Kuraklığın mirası nesiller boyunca yankılanabilir

Didem Eryar ÜNLÜ
Didem Eryar ÜNLÜ YAKIN PLAN

Doğal afetlerden etkilenen ülkelere yönelik “afet tahvilleri” sunan Dünya Bankası, şu sıralar, “kuraklık tahvili” adını verdiği yeni bir finansal enstrüman üzerinde çalışıyor. Bankanın 12-18 ay içinde çıkarmayı hedeflediği bu yeni enstüman, afet tahvillerinin kapsayıcılığını artırmayı hedefliyor.

Dünya Bankası, Uluslararası İmar ve Kalkınma Bankası (IBRD) aracılığıyla, bugüne kadar doğal afetlerin yol açtığı zararları hafifletmek amacıyla yaklaşık 568 milyon dolar tutarında sigorta ödemesi gerçekleştirdi. Afet tahvillerinin büyük bir bölümü Pasifik ve Karayip bölgelerindeki ülkeleri kapsadı. Kuraklık tahvili ise, yatırımcılara kuraklık riskine karşı koruma sağlamayı amaçlıyor. Bu tahviller, özellikle kuraklık riski yüksek olan bölgelerde faaliyet gösteren tarım şirketleri veya su yönetimiyle ilgili kurumlar tarafından kullanılabilecek. Dünya Bankası’nın Sürdürülebilir Kalkınma için Baş Ekonomisti Richard Damania, yetersiz yağışların “yeni normal” olma yolunda hızla ilerlediğini söylüyor.

Kuraklık 50 yılda yüzde 233 arttı

Son yarım yüzyılda, aşırı kuraklık ve yağış dengesizliklerinin belirli bölgelerde yüzde 233 oranında arttığını ifade eden Damania, yaşanan kuraklık dönemlerinin aralıklı olması gerektiğini, ancak son dönemde aşırı sık bir şekilde meydana geldiğini ifade ediyor. Kuraklık artarken, ortalamanın üzerinde yağış alan bölgeler de hızla azalıyor. Damania şöyle devam ediyor: “Gözlemlerimiz, 21. yüzyılın sonlarına doğru aşırı kuraklıkla karşı karşıya kalan kara alanı ve nüfusun küresel olarak iki katına çıkabileceğine dair diğer bilimsel projeksiyonlarla tutarlı. Gelecekteki yağış projeksiyonları oldukça belirsiz olsa da, iklim değişikliği modelleri, yağışların artan sıcaklıklarla birlikte daha düzensiz ve aşırı hale geleceği konusunda hemfikir.”

Veri kümesi kesiti:
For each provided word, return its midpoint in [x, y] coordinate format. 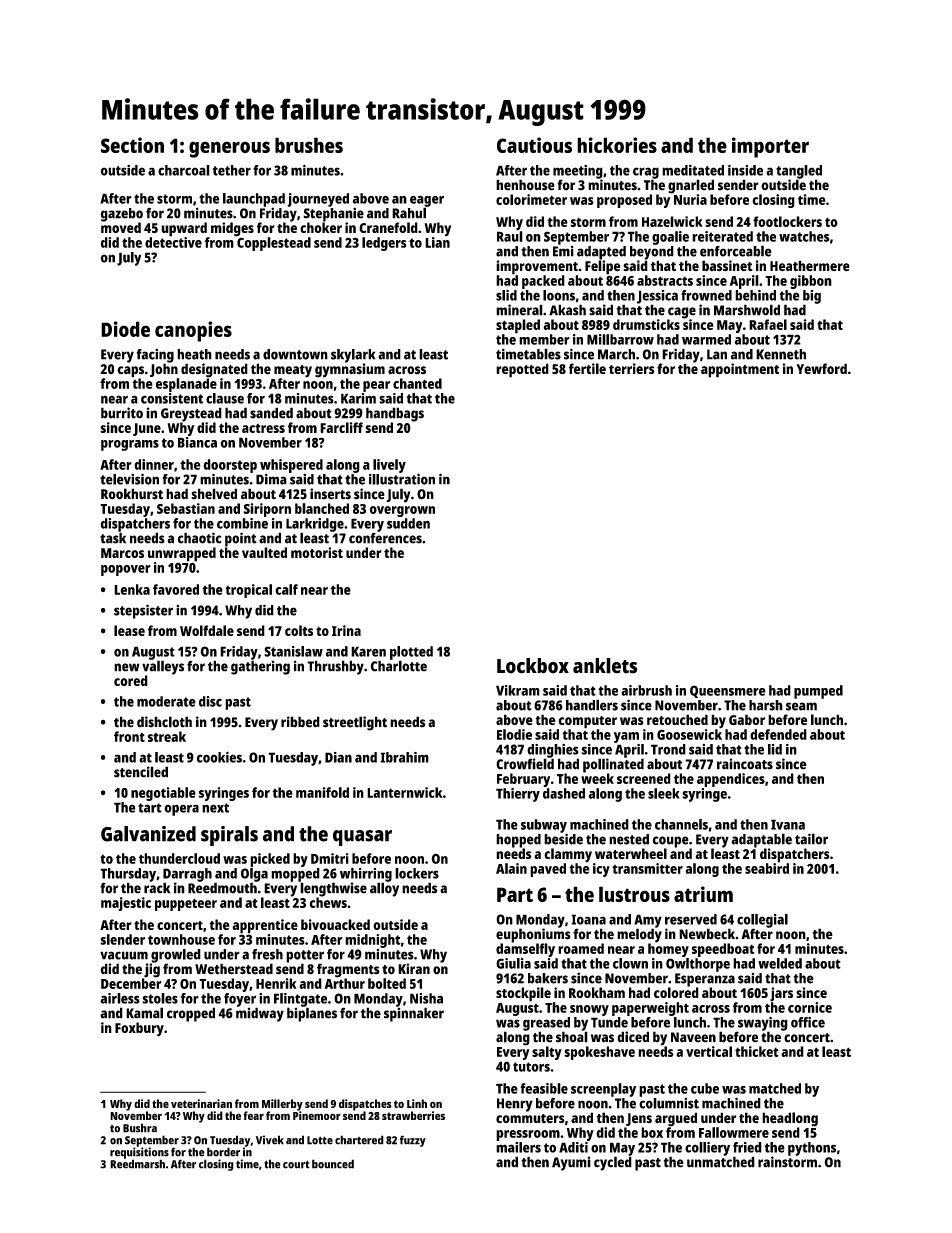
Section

Yapılacaklar:
• 1. Verilen metinde "Doğal afetlerden etkilenen" sözlerinden "kapsayıcılığını artırmayı hedefliyor." sözlerine kadar uzanan bölümün tamamını aynen alıntılayın.
• 2. Verilen metne göre Dünya Bankası, IBRD aracılığıyla doğal afetlerin zararlarını hafifletmek için bugüne kadar ne kadar sigorta ödemesi gerçekleştirdi?

Sıralı çözümler:
• 1.
Doğal afetlerden etkilenen ülkelere yönelik “afet tahvilleri” sunan Dünya Bankası, şu sıralar, “kuraklık tahvili” adını verdiği yeni bir finansal enstrüman üzerinde çalışıyor. Bankanın 12-18 ay içinde çıkarmayı hedeflediği bu yeni enstüman, afet tahvillerinin kapsayıcılığını artırmayı hedefliyor.

• 2. Yaklaşık 568 milyon dolar.